**Required task a**. Render the records that follow the Crit Air thread below as a JSON list of strings, one string per line, with blank lines omitted. Leave the pictures out of the answer.

**Document text**.
<<<<
# Crit Air



## Rod (Apr 30, 2019)

Hi All,

I am trying to apply for the French Crit air.

I have scanned my registration document but cannot get it  down to the 400kb size required.

How have others done their's.

I have tried win zip and pdf but still about 90k to big.

Any thoughts

Thanks

Rod


----------



## yeoblade (Apr 30, 2019)

just reduce the resolution of scan, worked for me


----------



## witzend (Apr 30, 2019)

I've heard of taking a photo of it but you can resize in windows 10 in paint program


----------



## Borders2 (Apr 30, 2019)

Down load Download IrfanView install and go to the "image" tab and 9 down is resize. Sorted. 

B2


----------



## colinm (Apr 30, 2019)

Just resize the scan with paint.


----------



## Canalsman (May 1, 2019)

Just photograph it with your phone then use an app such as Android 

https://www.google.com/url?sa=t&sou...FjAGegQIARAB&usg=AOvVaw3MNpVU0XESfnevwieSqUqq


----------



## Drover (May 1, 2019)

Take photo with phone and use the smallest cropped image, it worked for me on a s5 phone


----------



## Rod (May 1, 2019)

Thanks all,

eventually managed to reduce the resolution of the scan


----------



## phillybarbour (May 1, 2019)

Technology aghhhhh


----------



## phillybarbour (May 2, 2019)

Trying to apply for mine thus morning.


----------
>>>>
**Supplied records**.
<<<<
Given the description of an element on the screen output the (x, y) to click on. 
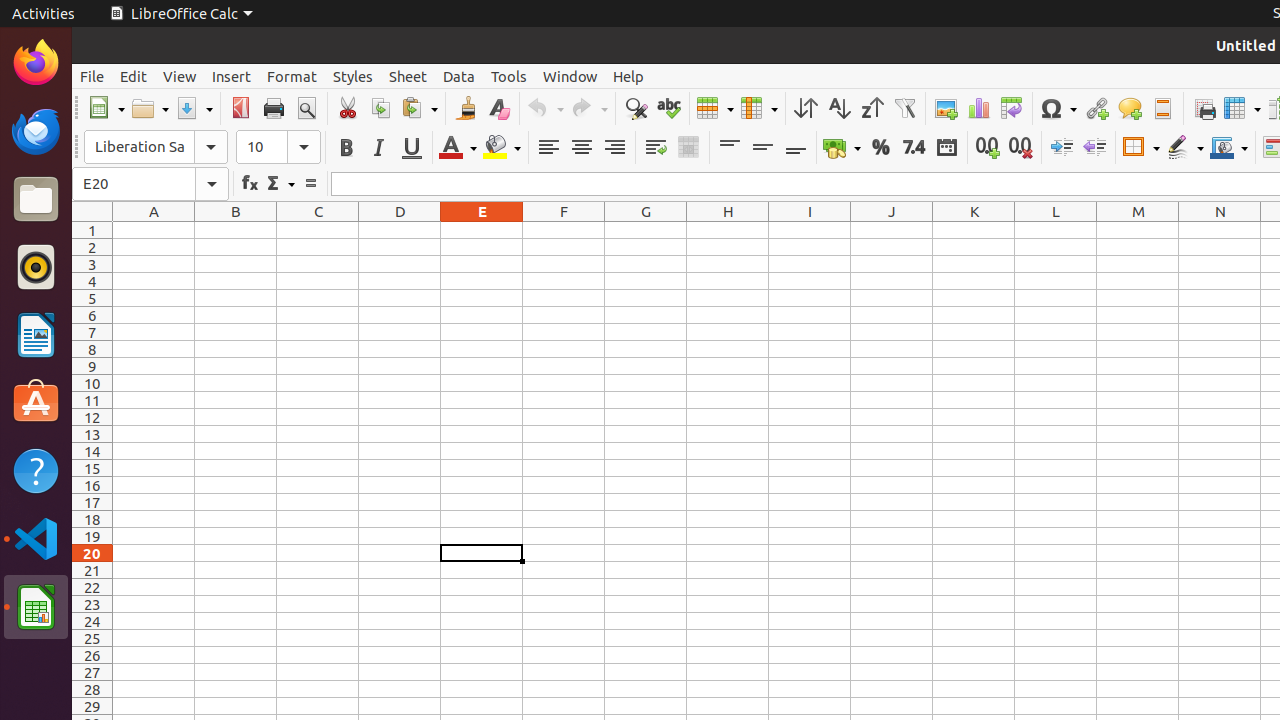
Align Bottom Element type: push-button (795, 147)
Image Element type: push-button (945, 108)
Undo Element type: push-button (545, 108)
Align Center Element type: push-button (581, 147)
Symbol Element type: push-button (1058, 108)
>>>>
**Required task b**. Set down the part of the Crit Air thread between "Just photograph it" and "Drover (May 1, 2019)", inclusive, word for word.

**Expected answer a**.
[
  "Given the description of an element on the screen output the (x, y) to click on. ",
  "Align Bottom Element type: push-button (795, 147)",
  "Image Element type: push-button (945, 108)",
  "Undo Element type: push-button (545, 108)",
  "Align Center Element type: push-button (581, 147)",
  "Symbol Element type: push-button (1058, 108)"
]

**Expected answer b**.
Just photograph it with your phone then use an app such as Android 

https://www.google.com/url?sa=t&sou...FjAGegQIARAB&usg=AOvVaw3MNpVU0XESfnevwieSqUqq


----------



## Drover (May 1, 2019)